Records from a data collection
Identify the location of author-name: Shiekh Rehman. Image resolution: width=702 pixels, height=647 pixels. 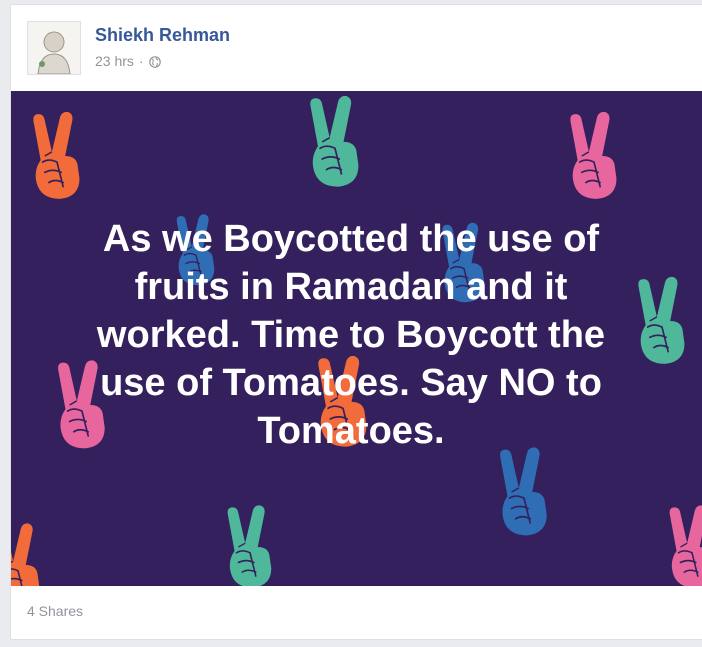
(162, 36).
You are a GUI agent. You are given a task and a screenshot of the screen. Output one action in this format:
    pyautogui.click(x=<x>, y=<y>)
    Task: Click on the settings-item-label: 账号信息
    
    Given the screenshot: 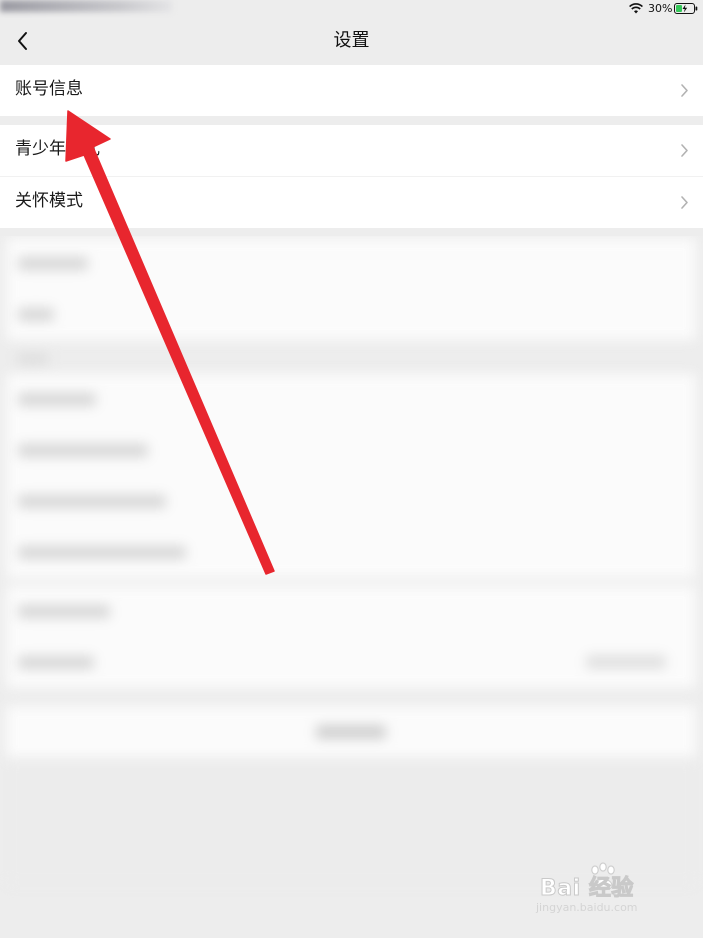 What is the action you would take?
    pyautogui.click(x=49, y=89)
    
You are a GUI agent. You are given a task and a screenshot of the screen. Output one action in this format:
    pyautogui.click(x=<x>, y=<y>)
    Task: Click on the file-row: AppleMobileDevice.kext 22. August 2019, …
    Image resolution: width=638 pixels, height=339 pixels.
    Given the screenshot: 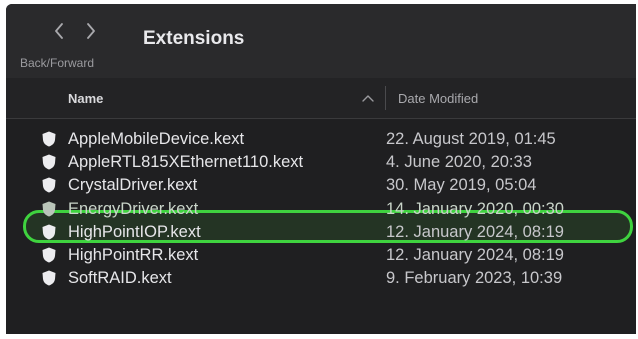 What is the action you would take?
    pyautogui.click(x=321, y=140)
    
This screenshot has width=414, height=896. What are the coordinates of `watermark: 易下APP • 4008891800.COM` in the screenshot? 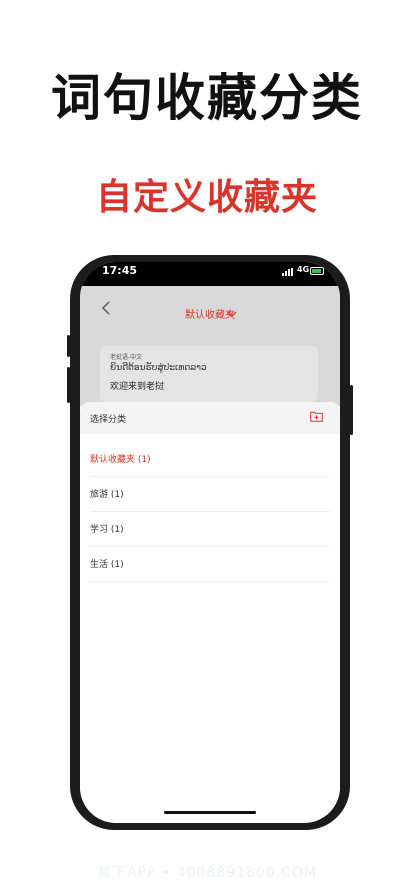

*What is needed*: Return each line above that contains the string "pyautogui". The match is case-sensitive.

*Task response*:
    pyautogui.click(x=<x>, y=<y>)
    pyautogui.click(x=49, y=89)
    pyautogui.click(x=<x>, y=<y>)
    pyautogui.click(x=321, y=140)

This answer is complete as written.